David Brettell

Personal information
- Full name: David Norman Brettell
- Born: 10 March 1956 (age 70) Woking, Surrey, England
- Batting: Left-handed
- Bowling: Left-arm orthodox
- Relations: James Brettell (brother)

International information
- National side: Hong Kong (1990);

Domestic team information
- 1975–1978: Oxford University
- Source: CricketArchive, 10 March 2016

= David Brettell =

English-born Hong Kong cricketer

David Norman Brettell (born 10 March 1956) is a former international cricketer who represented the Hong Kong national side at the 1990 ICC Trophy. He also played first-class cricket for Oxford University in the late 1970s.

Born in Woking, Surrey, Brettell attended Cheltenham College before going on to Trinity College, Oxford. A left-arm orthodox bowler, he made his first-class debut for Oxford in May 1975, against Somerset, and over the following four years played a total of thirteen first-class matches. He took 18 wickets, with his best figures being 3/22 against Somerset in April 1978.

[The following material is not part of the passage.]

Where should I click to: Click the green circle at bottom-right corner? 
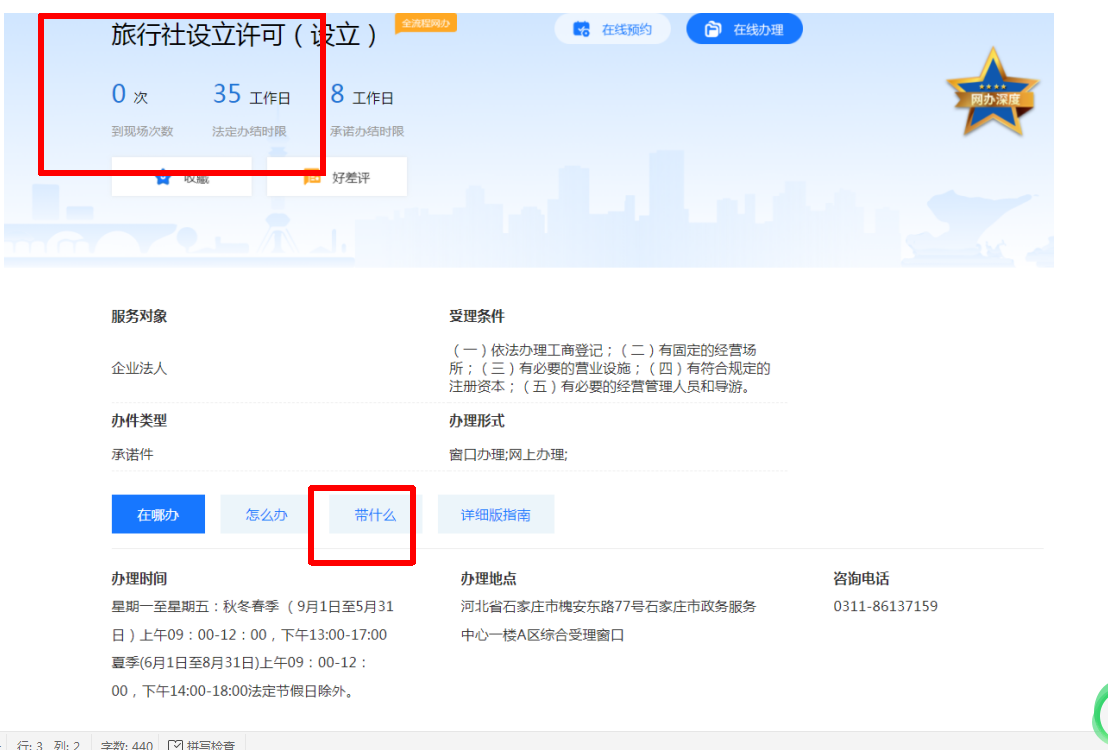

A solicitor by trade, Brettell relocated to Hong Kong for work reasons in 1986. After several years of club cricket with the Kowloon Cricket Club, he was called up to Hong Kong's squad for the 1990 ICC Trophy in the Netherlands (the qualification tournament for the 1992 World Cup). At the tournament, Brettell played in only three of Hong Kong's seven matches, but took eight wickets, the third-most for his team. His best figures, 4/53, came against Israel, while he also took 3/33 against East and Central Africa. Brettell was originally also named in the squad for the 1994 ICC Trophy, but had to withdraw due to work commitments.